> [PROBLEM REQUIREMENTS] Please output exactly the lines from the one that holds "462x265 pixels. At" through the final line of the data, and nothing else; leave out any pictures.

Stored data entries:
***
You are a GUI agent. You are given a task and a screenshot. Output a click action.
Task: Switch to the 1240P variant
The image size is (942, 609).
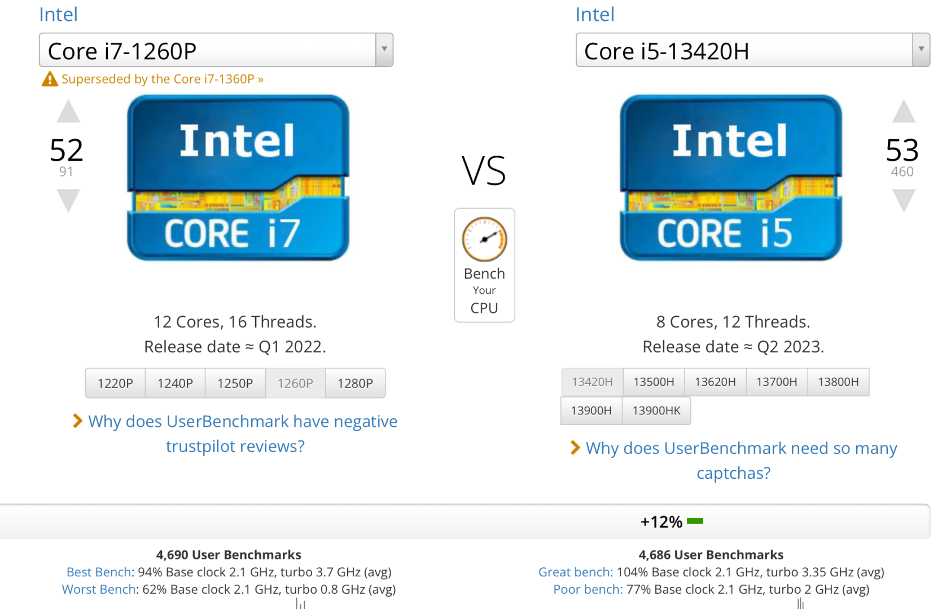175,383
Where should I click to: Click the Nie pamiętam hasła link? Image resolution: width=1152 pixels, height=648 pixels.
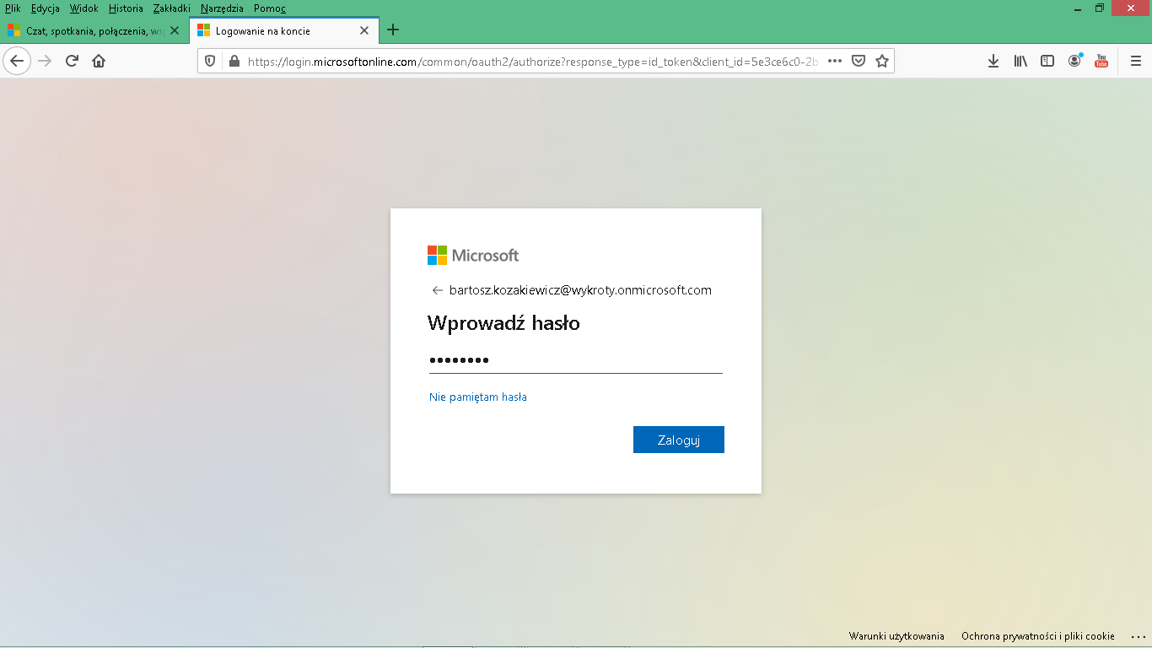pyautogui.click(x=477, y=397)
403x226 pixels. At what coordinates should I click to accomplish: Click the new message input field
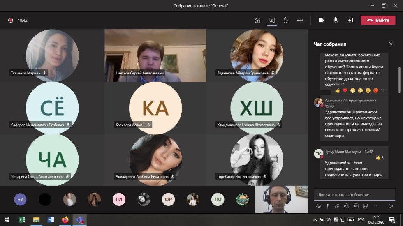pos(354,194)
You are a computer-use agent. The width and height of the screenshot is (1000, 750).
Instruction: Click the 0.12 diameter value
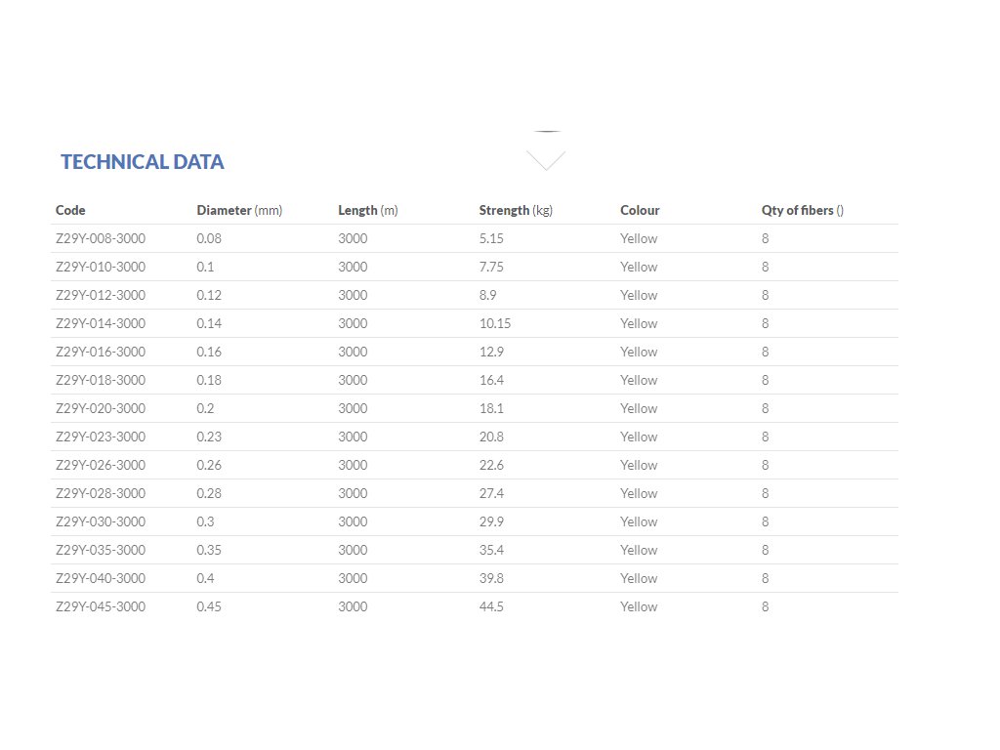point(209,295)
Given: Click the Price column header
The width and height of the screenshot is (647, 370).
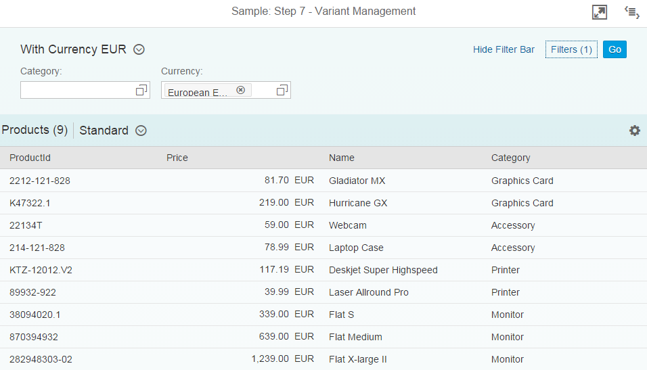Looking at the screenshot, I should tap(177, 158).

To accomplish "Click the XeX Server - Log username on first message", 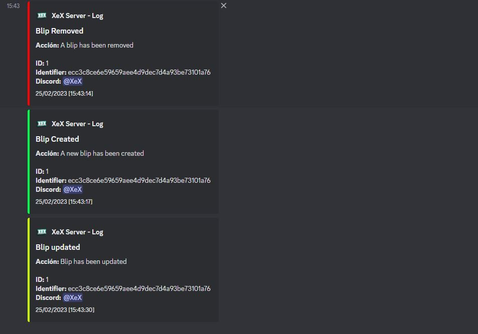I will tap(77, 16).
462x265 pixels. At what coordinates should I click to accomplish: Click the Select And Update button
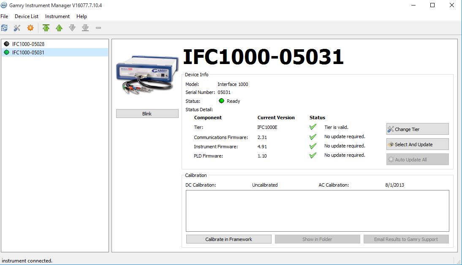pos(417,145)
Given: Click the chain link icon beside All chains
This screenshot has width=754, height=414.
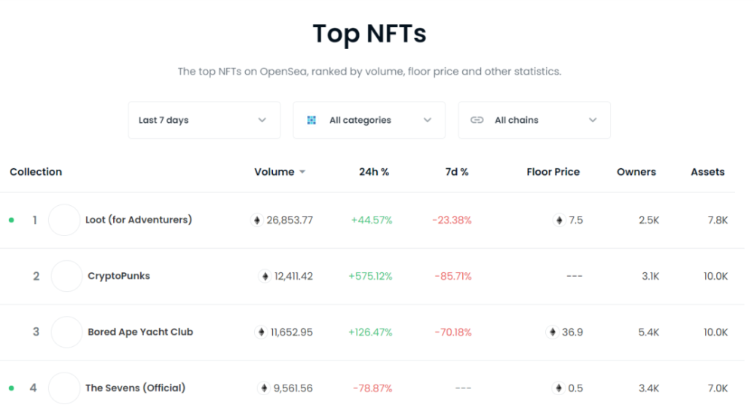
***
> [THE ANSWER]
462x265 pixels. At what coordinates should I click to accomplish: Click the Select And Update button
pos(417,145)
Given: Click the chain link icon beside All chains
This screenshot has width=754, height=414.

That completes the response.